Their report, for one, shows a clear divide between people and big money: even though public testimony was more than 90% in favor of climate and clean energy bills, opponents — including utilities, fossil fuel and chemical companies, real estate companies, and fossil fuel power generation companies — outspent advocates 3.5 to 1.

Tstimony - Environmental Legislation
Lobbying - Climate Legislation

National Grid, Eversource, and the Associated Industries of Massachusetts (AIM) — the main actors in the utility group — spent $5.75 million in lobbying, and the top actors in the real estate bloc — NAIOP (the commercial real estate lobby), Mass Realtors, and the Greater Boston Real Estate Board spent almost $2.6 million. The latter is especially noteworthy as the real estate industry doesn’t usually come to mind as a main opponent of climate policy.  But the real estate industry testified eleven times against priority legislation for clean energy and climate advocates (and only once in favor), and Governor Baker’s stated reasons for opposing the Legislature’s climate bill are full of real estate industry talking points about how greater energy efficiency standards would bring all development to a halt.

Although in other states, the opponents of climate action will sow doubt about the reality of human-induced climate change, that basic science is widely accepted here in Massachusetts. That leads to a different set of arguments against climate action.

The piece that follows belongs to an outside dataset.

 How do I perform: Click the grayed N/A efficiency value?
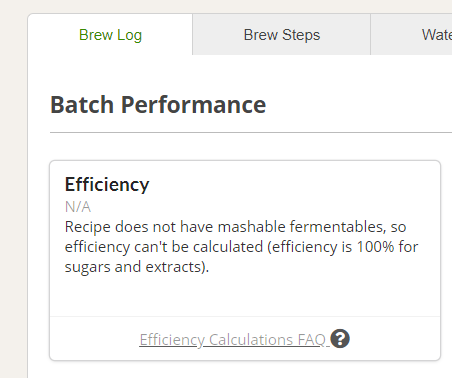pyautogui.click(x=78, y=207)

Only 1 piece of testimony out of nearly 1200 denied that climate change was caused by humans: opposing testimony, instead, tended to argue that a particular policy was poorly designed, unnecessary, or unfair to marginalized groups (even though these same actors push policies and candidates that would widen the already steep racial and inequality in the state).

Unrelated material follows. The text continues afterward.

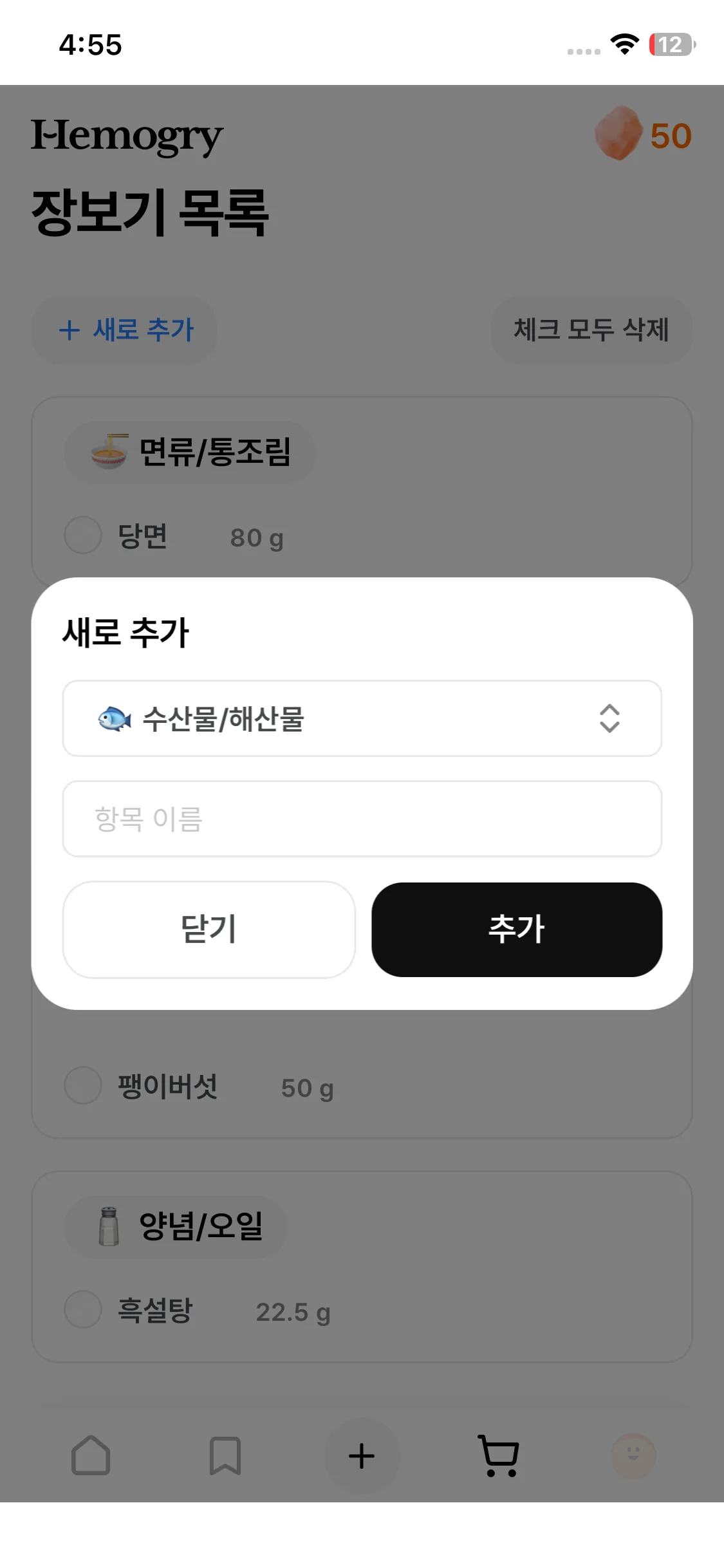
Task: Select the shopping cart icon
Action: pyautogui.click(x=499, y=1455)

These arguments align perfectly with the three reactionary narratives outlined by Albert Hirschman in The Rhetoric of Reaction: Perversity, Futility, and Jeopardy. The perversity thesis argues that any reform would just exacerbate the condition it is trying to remedy, the futility thesis argues that any reform will amount to naught, and the jeopardy thesis argues that the cost of a proposed reform is simply too high and puts past progress at risk. In addition to such predictable arguments, fossil fuel companies also argue that they are part of the solution — which is outright laughable.

Well-funded opponents who can pry their way behind closed doors of policymaking aren’t the only obstacles: the opacity of the Legislature, the report argues, makes everything worse. Data collection was much harder in MA than it was in Rhode Island or Connecticut because the lack of published committee votes and testimony (indeed, whether to hand over any testimony at all is at the discretion of committee chairs as the Legislature is fully exempt from public records law).

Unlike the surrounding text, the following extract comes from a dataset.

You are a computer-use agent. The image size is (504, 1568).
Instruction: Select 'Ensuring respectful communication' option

So what next? The report’s authors outline some key recommendations:

(1) Sharply Improving State House transparency: Committee hearings should be recorded and broadcast over the internet (and archived in a user-friendly portal), and written testimony should likewise be archived and made available online. Lobbying reports need to be much more detailed and shouldn’t include an option to claim that a lobbyist’s position on a bill was “neutral,” and they should be presented in a more consistent and trackable format. And for the sake of basic accountability, committee votes should be public, and more votes on the floor of the House and Senate should be taken by roll call, rather than quick voice vote.

(2) Building capacity and collaboration among advocates: In other words, ramp up the inside game and the outside game.

(3) Greater engagement from clean energy companies: Although climate advocates regularly testify in favor of bills that would benefit clean energy companies, the companies rarely ever testify in support of general climate bills. If they decide to join, they could add some much-needed clout as they tend to be better-resourced than most environmental organizations.

(4) Rein in utilities. The only way to reduce their lobbying power is to more tightly regulate them, and legislators need to start being bolder in their policies.